Mesa County moves
Mesa County has been busy with construction and real estate projects in the last several years, taking advantage of reduced construction costs and lower prices.
The county opened the Mesa County Central Services facility near First Street and Main Street on South Spruce Street in January, moving and consolidating several county facilities that were in separate buildings.
The county also built a campus in Whitewater off 31 Road for fleet maintenance, storage and repair facilities as well as road and bridge equipment and facilities and the animal control department, which was the first department to move out to Whitewater two years ago.
“It all boils down to customer service,” said Donna Ross, regional and shared services director for Mesa County. With multiple departments in one location at the central services facility, residents who visit can find the planning and engineering departments as well as building inspection, the motor vehicle office, the elections office, the supplemental food program and the community food bank.
The county also determined that it could achieve significant savings by consolidating departments into a centralized location. In addition to several vacant properties that the county is now able to sell, the county also leased space for some of the departments that have found a home at the central services facility. The total savings from the leased property is $260,000 annually.
Although the county had talked about consolidation as early as 2005, it didn’t make financial sense when prices were high. Dropping prices and a slower economy meant the county could acquire the 53,000-square foot building on Spruce, which had been vacant for several years, at a reduced rate. The county also used Chamberlain Architects and FCI Construction in the building process, creating a small bit of economic development at a time when local building projects were slow.
“The recession helped make the purchase more financially viable,” said Jessica Peterson, public relations director for Mesa County. “If you’re going to do these types of projects anyway, do it when it doesn’t cost as much.”
The central services facility was built with several unique features designed to save energy, such as more natural light to cut down on the amount of electric lights needed, an open concept for better ventilation, high efficiency windows and motion sensors to minimize water usage.
In Whitewater, the county owns 1,800 acres encompassing the landfill and a buffer zone. The decision was made to create a campus for various county facilities that wouldn’t be negatively impacted by proximity to the landfill. The 31 Road campus, as it’s called by county officials, provides a 40-acre space for the vehicle maintenance shops, as well as the animal control department. Although animal control moved in about two years ago, the large vehicle maintenance shop has only been open a few weeks in the new location.
The county began listing the properties that would be vacant and available for sale a year ago. At this point, one of the county parcels on South Ninth Street has been sold. There are still three other parcels on South Ninth available, as well as industrial properties on Noland Avenue and C 1/2 Road and the old county office space at 750 Main St. The asking price for all of the county’s listed properties comes to more than $4.8 million dollars.

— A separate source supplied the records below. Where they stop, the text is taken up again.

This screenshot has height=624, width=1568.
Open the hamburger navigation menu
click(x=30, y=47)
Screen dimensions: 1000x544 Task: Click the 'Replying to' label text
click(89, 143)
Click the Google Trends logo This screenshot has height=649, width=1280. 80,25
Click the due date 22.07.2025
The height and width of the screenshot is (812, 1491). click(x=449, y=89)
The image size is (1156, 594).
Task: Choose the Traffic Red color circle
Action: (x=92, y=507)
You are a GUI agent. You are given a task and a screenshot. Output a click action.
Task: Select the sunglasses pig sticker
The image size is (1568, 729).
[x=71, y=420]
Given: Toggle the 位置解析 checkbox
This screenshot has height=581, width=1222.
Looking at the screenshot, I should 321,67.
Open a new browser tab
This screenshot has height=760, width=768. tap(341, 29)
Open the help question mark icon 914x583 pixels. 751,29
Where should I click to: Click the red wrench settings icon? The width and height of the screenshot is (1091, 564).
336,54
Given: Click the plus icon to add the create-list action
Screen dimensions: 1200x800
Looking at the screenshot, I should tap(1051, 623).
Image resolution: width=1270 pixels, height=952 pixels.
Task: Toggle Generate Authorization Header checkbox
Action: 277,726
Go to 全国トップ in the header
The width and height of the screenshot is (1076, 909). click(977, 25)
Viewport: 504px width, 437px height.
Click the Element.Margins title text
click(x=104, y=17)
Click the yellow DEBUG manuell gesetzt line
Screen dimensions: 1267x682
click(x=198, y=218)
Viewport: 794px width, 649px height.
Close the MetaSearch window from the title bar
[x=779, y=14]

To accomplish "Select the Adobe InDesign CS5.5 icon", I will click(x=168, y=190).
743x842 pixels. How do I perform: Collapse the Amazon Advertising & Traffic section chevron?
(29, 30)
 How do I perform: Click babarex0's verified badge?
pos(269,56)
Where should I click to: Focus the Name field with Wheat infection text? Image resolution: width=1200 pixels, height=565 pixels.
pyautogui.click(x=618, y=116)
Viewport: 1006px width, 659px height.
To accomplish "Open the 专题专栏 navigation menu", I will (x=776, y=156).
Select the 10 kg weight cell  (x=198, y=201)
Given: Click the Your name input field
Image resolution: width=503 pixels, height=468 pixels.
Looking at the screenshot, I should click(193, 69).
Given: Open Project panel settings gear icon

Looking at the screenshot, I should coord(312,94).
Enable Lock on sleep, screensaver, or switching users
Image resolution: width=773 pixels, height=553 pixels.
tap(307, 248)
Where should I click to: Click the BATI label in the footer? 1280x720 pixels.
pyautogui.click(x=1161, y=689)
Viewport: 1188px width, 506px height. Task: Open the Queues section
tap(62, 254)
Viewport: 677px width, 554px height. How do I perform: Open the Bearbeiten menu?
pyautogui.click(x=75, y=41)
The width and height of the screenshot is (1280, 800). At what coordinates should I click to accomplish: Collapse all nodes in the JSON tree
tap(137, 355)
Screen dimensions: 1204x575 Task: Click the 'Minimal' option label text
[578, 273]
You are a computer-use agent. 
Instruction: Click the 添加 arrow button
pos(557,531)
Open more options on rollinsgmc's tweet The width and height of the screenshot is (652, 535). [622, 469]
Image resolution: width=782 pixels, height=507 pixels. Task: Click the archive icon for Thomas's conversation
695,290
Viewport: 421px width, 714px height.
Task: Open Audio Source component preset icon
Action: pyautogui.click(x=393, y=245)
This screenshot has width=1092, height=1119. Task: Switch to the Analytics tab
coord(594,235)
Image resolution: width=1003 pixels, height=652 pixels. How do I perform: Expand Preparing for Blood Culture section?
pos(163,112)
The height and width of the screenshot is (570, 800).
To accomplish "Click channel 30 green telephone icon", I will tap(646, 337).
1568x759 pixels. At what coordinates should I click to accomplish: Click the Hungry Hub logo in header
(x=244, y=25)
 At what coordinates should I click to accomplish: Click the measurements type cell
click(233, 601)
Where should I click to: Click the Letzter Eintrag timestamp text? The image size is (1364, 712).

As part of an incentive to buyers, the county would be willing to perform some of the pre-planning work that must be done in order to rehabilitate an older facility for the appropriate new buyer.
“We’re just starting to talk about it,” said Stacey Mascarenas with Mesa County, who added that it would be part of a package offered to companies which are considering expansion in Mesa County.
With its expansion into Whitewater and completion of the central services facility, Mesa County is implementing innovative and conscientious ways to use county lands and county funds.